(Stored items)

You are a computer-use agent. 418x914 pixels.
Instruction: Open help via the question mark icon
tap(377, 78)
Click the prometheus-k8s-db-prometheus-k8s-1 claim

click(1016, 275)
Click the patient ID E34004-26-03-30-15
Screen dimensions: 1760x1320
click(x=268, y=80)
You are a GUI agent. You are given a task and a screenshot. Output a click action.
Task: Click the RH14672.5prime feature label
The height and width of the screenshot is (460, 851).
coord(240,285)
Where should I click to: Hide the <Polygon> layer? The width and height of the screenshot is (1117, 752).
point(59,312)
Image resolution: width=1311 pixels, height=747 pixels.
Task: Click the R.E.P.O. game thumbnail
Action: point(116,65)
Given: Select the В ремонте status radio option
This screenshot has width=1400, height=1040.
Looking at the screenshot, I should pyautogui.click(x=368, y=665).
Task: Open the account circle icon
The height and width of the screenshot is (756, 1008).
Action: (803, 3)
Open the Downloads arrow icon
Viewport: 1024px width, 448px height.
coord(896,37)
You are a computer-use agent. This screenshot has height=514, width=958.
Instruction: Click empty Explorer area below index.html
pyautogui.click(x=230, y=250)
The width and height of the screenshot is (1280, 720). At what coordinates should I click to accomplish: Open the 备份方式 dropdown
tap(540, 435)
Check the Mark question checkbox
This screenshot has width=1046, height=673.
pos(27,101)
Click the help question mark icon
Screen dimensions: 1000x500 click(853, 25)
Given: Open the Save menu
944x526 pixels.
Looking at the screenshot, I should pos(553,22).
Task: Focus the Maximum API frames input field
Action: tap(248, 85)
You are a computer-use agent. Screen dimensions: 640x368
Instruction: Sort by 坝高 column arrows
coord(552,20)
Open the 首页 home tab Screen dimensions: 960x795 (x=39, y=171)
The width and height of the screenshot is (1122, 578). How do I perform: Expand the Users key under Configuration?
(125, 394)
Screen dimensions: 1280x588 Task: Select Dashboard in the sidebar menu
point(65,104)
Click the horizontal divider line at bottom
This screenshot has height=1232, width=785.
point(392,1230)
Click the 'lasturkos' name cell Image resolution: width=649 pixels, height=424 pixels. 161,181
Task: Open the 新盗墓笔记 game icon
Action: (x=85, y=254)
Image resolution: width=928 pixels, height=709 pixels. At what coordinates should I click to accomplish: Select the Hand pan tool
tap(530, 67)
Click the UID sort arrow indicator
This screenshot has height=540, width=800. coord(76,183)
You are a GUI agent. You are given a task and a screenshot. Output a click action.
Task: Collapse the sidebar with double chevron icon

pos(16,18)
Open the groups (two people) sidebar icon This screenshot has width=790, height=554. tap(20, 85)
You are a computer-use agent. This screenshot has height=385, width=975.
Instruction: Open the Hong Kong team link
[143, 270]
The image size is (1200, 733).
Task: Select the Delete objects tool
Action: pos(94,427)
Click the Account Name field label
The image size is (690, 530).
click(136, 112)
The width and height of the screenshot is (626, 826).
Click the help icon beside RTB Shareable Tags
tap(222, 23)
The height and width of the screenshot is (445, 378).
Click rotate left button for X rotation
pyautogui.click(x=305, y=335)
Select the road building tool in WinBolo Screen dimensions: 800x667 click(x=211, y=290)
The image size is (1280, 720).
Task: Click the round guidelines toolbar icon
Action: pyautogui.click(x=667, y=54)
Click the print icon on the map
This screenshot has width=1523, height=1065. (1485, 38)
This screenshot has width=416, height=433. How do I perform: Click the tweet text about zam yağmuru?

EXERCISE OBJECTIVE:
Copy the whole of the data above exactly.

REPLY TO THE TASK:
You are a computer-use agent. 418x914 pixels.
Instruction: Open help via the question mark icon
tap(377, 78)
Click the prometheus-k8s-db-prometheus-k8s-1 claim

click(1016, 275)
Click the patient ID E34004-26-03-30-15
Screen dimensions: 1760x1320
click(x=268, y=80)
You are a GUI agent. You are given a task and a screenshot. Output a click action.
Task: Click the RH14672.5prime feature label
The height and width of the screenshot is (460, 851).
coord(240,285)
Where should I click to: Hide the <Polygon> layer? The width and height of the screenshot is (1117, 752).
point(59,312)
Image resolution: width=1311 pixels, height=747 pixels.
Task: Click the R.E.P.O. game thumbnail
Action: point(116,65)
Given: Select the В ремонте status radio option
This screenshot has width=1400, height=1040.
Looking at the screenshot, I should pyautogui.click(x=368, y=665).
Task: Open the account circle icon
The height and width of the screenshot is (756, 1008).
Action: (803, 3)
Open the Downloads arrow icon
Viewport: 1024px width, 448px height.
coord(896,37)
You are a computer-use agent. This screenshot has height=514, width=958.
Instruction: Click empty Explorer area below index.html
pyautogui.click(x=230, y=250)
The width and height of the screenshot is (1280, 720). At what coordinates should I click to accomplish: Open the 备份方式 dropdown
tap(540, 435)
Check the Mark question checkbox
This screenshot has width=1046, height=673.
pos(27,101)
Click the help question mark icon
Screen dimensions: 1000x500 click(853, 25)
Given: Open the Save menu
944x526 pixels.
Looking at the screenshot, I should pos(553,22).
Task: Focus the Maximum API frames input field
Action: tap(248, 85)
You are a computer-use agent. Screen dimensions: 640x368
Instruction: Sort by 坝高 column arrows
coord(552,20)
Open the 首页 home tab Screen dimensions: 960x795 (x=39, y=171)
The width and height of the screenshot is (1122, 578). How do I perform: Expand the Users key under Configuration?
(125, 394)
Screen dimensions: 1280x588 Task: Select Dashboard in the sidebar menu
point(65,104)
Click the horizontal divider line at bottom
This screenshot has height=1232, width=785.
point(392,1230)
Click the 'lasturkos' name cell Image resolution: width=649 pixels, height=424 pixels. 161,181
Task: Open the 新盗墓笔记 game icon
Action: (x=85, y=254)
Image resolution: width=928 pixels, height=709 pixels. At what coordinates should I click to accomplish: Select the Hand pan tool
tap(530, 67)
Click the UID sort arrow indicator
This screenshot has height=540, width=800. coord(76,183)
You are a GUI agent. You are given a task and a screenshot. Output a click action.
Task: Collapse the sidebar with double chevron icon

pos(16,18)
Open the groups (two people) sidebar icon This screenshot has width=790, height=554. tap(20, 85)
You are a computer-use agent. This screenshot has height=385, width=975.
Instruction: Open the Hong Kong team link
[143, 270]
The image size is (1200, 733).
Task: Select the Delete objects tool
Action: pos(94,427)
Click the Account Name field label
The image size is (690, 530).
click(136, 112)
The width and height of the screenshot is (626, 826).
Click the help icon beside RTB Shareable Tags
tap(222, 23)
The height and width of the screenshot is (445, 378).
Click rotate left button for X rotation
pyautogui.click(x=305, y=335)
Select the road building tool in WinBolo Screen dimensions: 800x667 click(x=211, y=290)
The image size is (1280, 720).
Task: Click the round guidelines toolbar icon
Action: pyautogui.click(x=667, y=54)
Click the print icon on the map
This screenshot has width=1523, height=1065. (1485, 38)
This screenshot has width=416, height=433. How do I perform: Click the tweet text about zam yağmuru?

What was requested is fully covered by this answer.